British Columbia is planning to mandate speed limiters on heavy-duty commercial vehicles, in a bid to reduce speed-related crashes and greenhouse gases.

Rob Fleming, B.C. minister of transportation and infrastructure, tabled Bill 23, which proposes related changes to the Motor Vehicles Act, last week.

“This legislation requires drivers to use appropriate care around pedestrians and cyclists, supports enforcement of regulations, and sets a strong foundation for testing and evaluating new technology and policies as we shift to a net-zero future in B.C.,” Fleming said in a press release.

The B.C. Trucking Association (BCTA) applauded the move.

BCTA Support

“The BCTA is pleased to see the province take action today to address safety concerns while providing more pathways to adopting advancing transportation technologies,” Dave Earle, BCTA president and CEO, said in a statement.

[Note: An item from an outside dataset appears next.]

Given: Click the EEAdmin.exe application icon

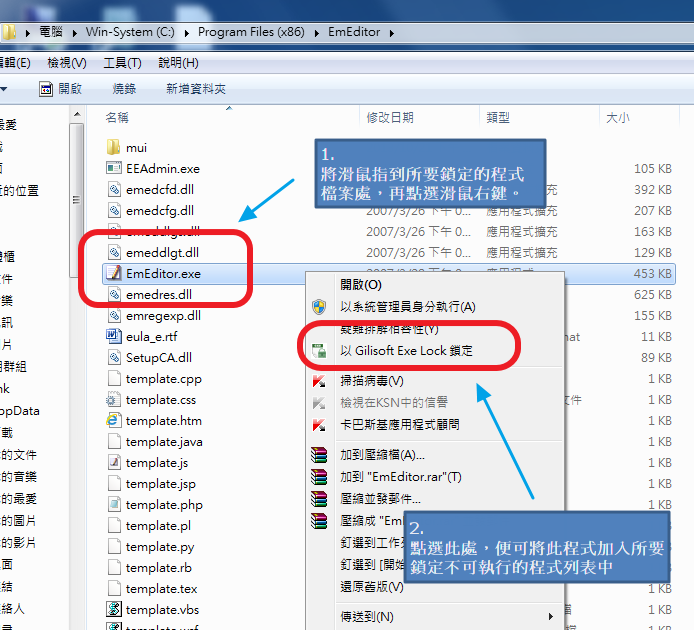Looking at the screenshot, I should coord(113,169).
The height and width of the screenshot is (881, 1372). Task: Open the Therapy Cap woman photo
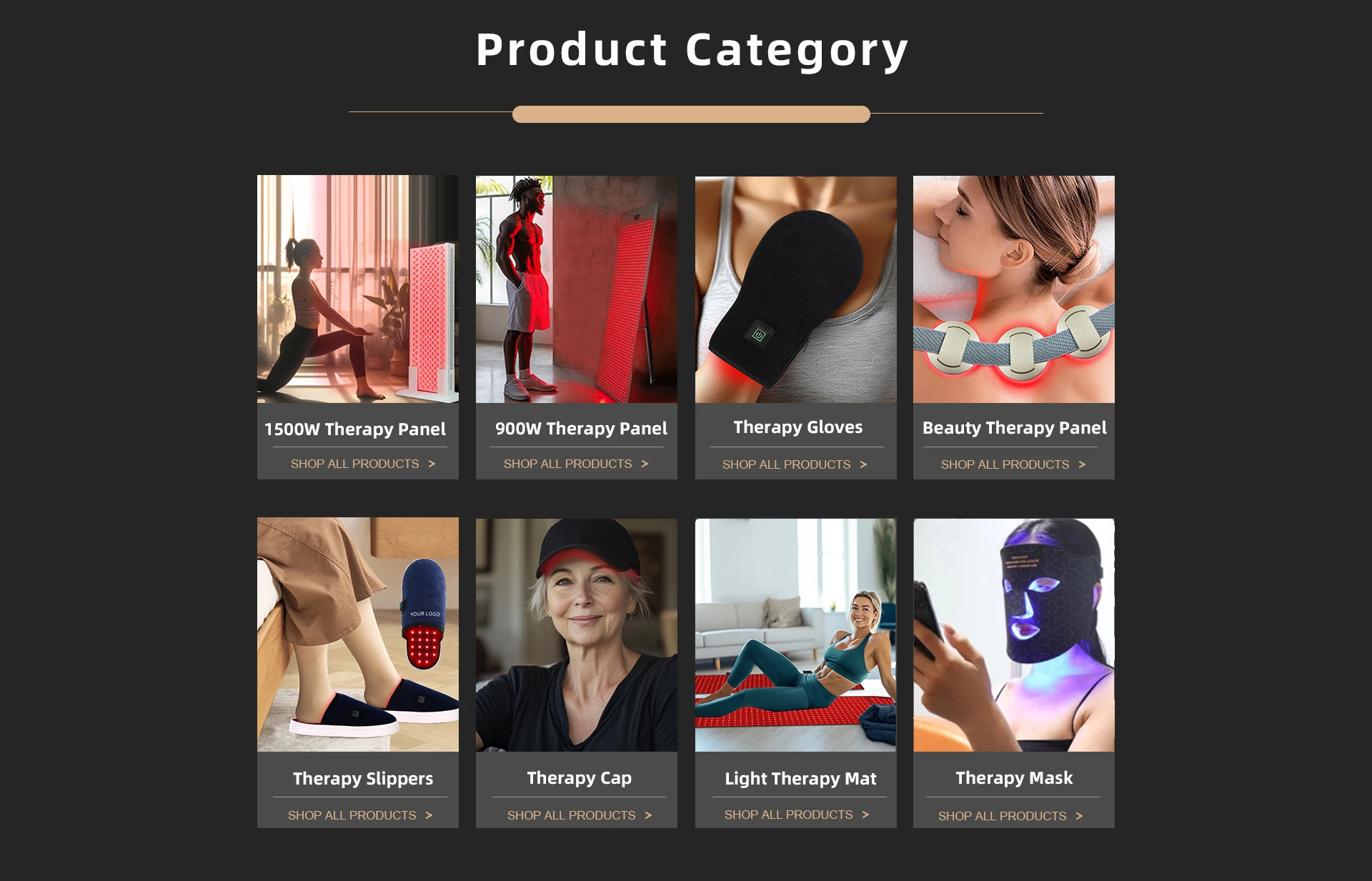577,635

“We’ve advocated for speed limiters on heavy-duty commercial vehicles because the data shows they dramatically reduce the number of at-fault speed-related accidents. Additionally, speed limiters help green our sector by curbing fuel consumption and emissions generated by trucks traveling at high speeds. These amendments will benefit the trucking industry and British Columbians as a whole.”

Ontario and Quebec are the only two other provinces that mandate the use of speed limiters in trucks.

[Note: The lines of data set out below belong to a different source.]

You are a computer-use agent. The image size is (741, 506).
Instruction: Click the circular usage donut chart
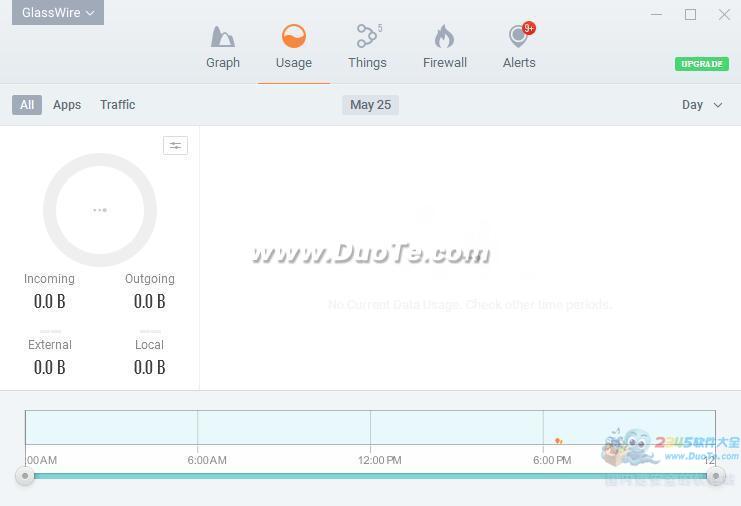[100, 210]
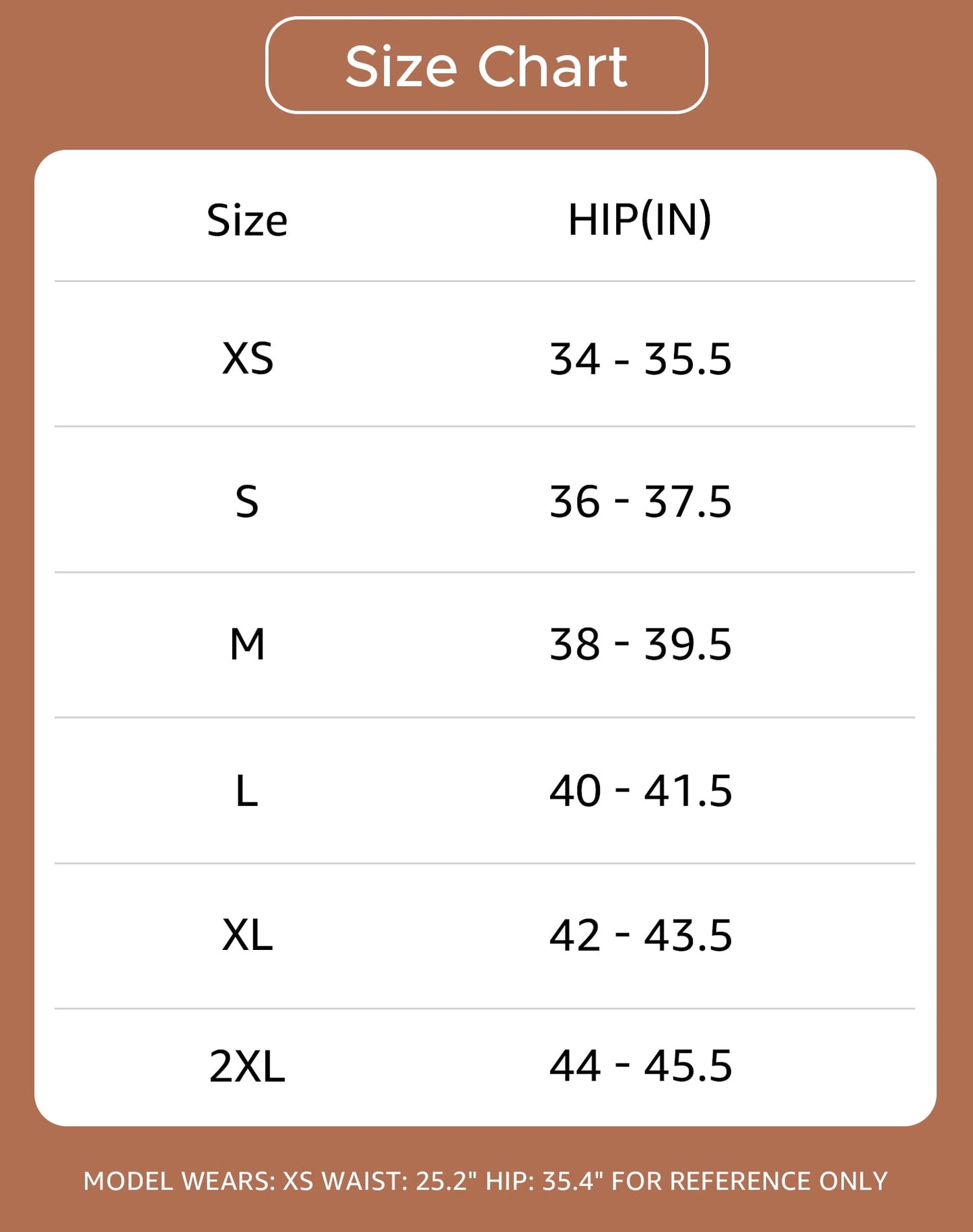Click the Size Chart title button
The width and height of the screenshot is (973, 1232).
coord(486,66)
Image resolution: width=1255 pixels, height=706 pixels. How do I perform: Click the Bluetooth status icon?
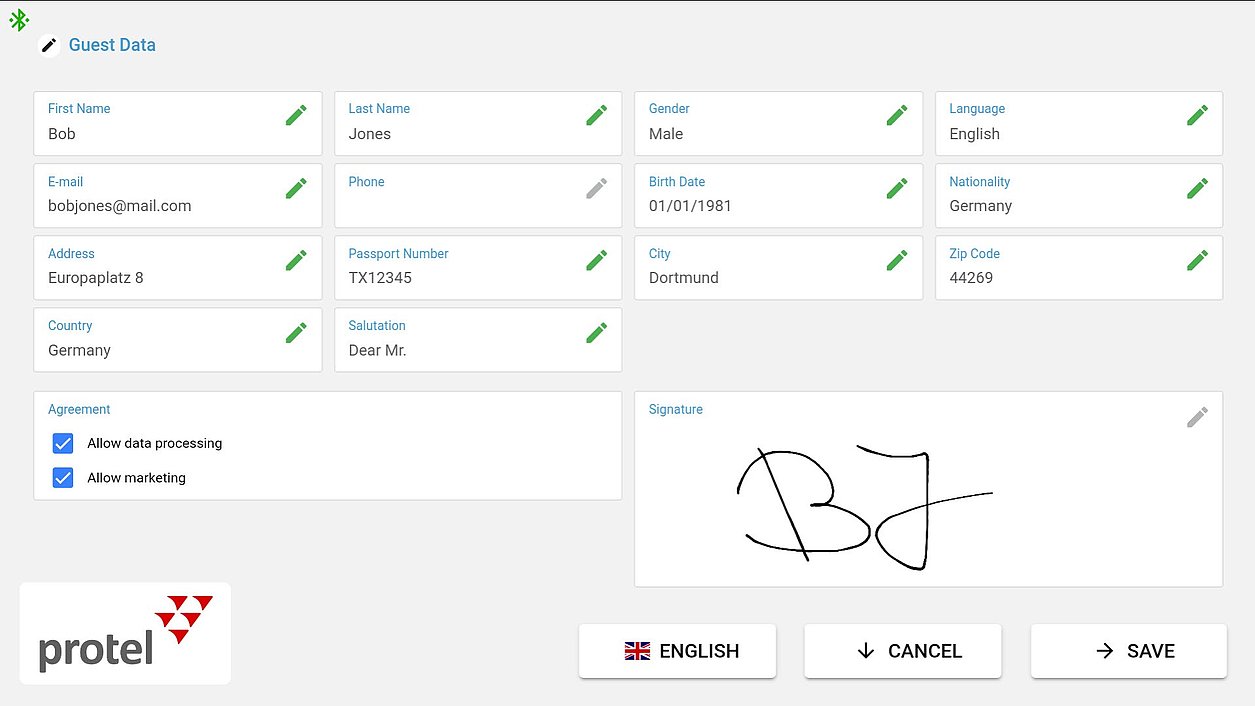19,20
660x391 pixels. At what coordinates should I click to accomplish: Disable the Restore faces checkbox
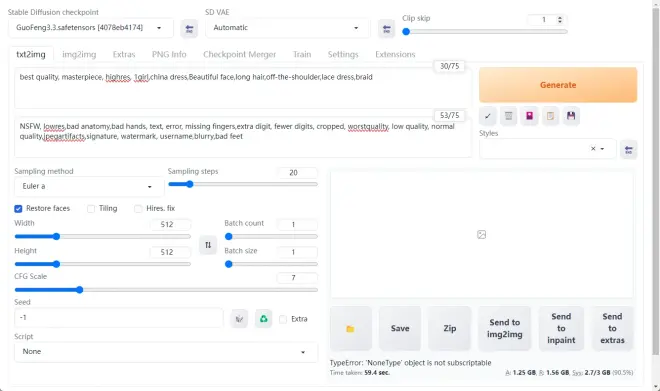pos(18,209)
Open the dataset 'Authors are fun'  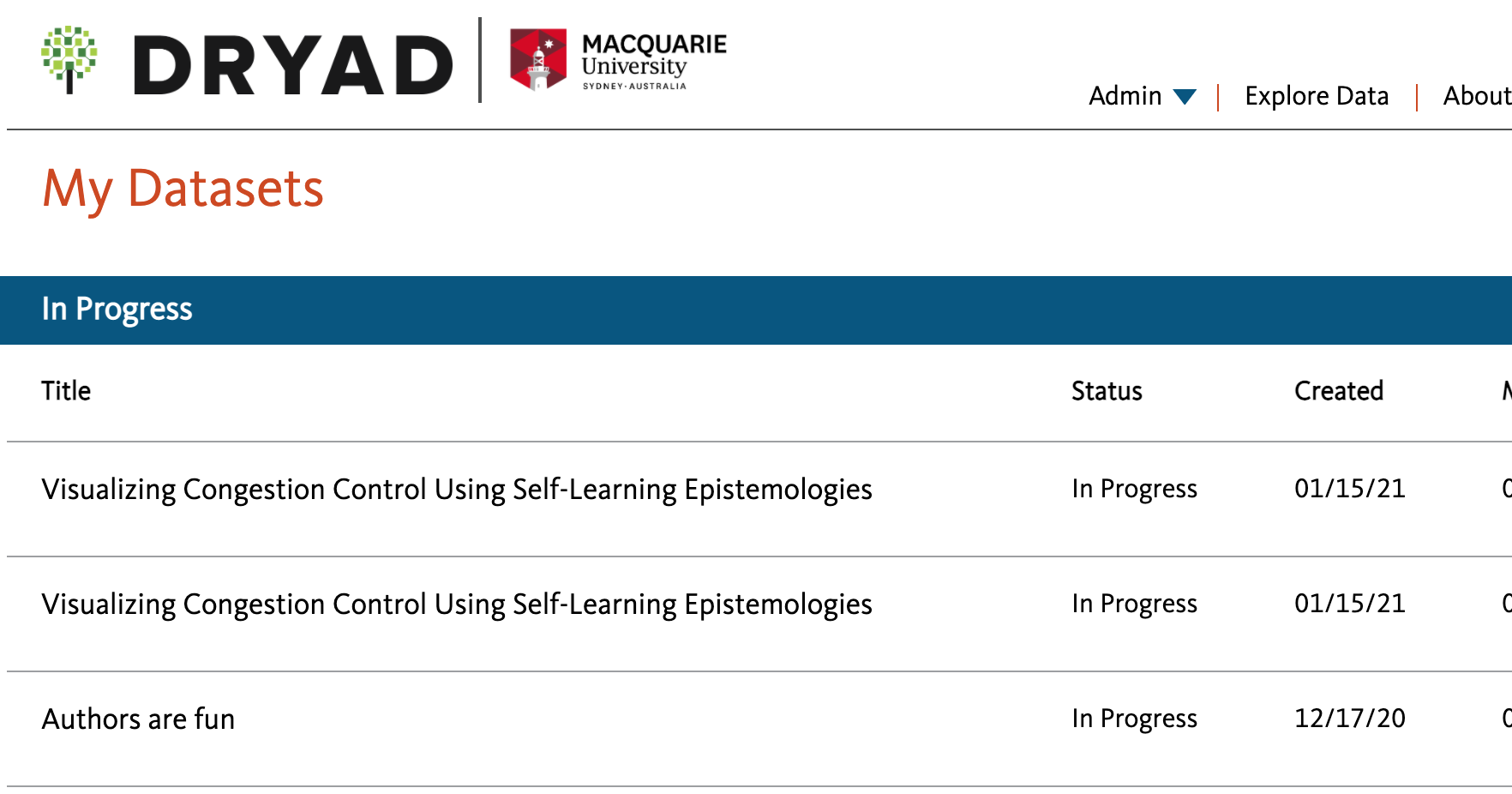click(138, 719)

Ontario made them mandatory in June 2008, capping speeds at 105 km/h. Violators there can be fined not less than $250 and not more than $20,000. Quebec followed suit in 2009 to prevent vehicles from exceeding 105 km/h. It’s offenders could face a fine of $350 to $1,050.

Maximum speed

A source close to the discussions told the maximum speed limit in B.C. is expected to be 105 km/h, but that has not yet been confirmed. There is no word on fines or penalties that will be imposed. reached out to the Ministry of Transportation and Infrastructure for comment but did not receive a response at the time of publication.

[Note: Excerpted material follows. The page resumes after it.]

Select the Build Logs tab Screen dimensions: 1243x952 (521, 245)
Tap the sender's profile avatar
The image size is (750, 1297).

These changes are part of B.C.’s Clean Transportation Action Plan to be released later this year.

Cutting emissions

The amendments represent additional steps the province is taking to meet CleanBC: Roadmap to 2030 emissions reduction targets and decreasing greenhouse gas (GHG) emissions in transportation by 27% to 32%. The bill also proposes amendments to create a safer environment for vulnerable road users, such as cyclists and pedestrians, and

supports the shift to increased active transportation.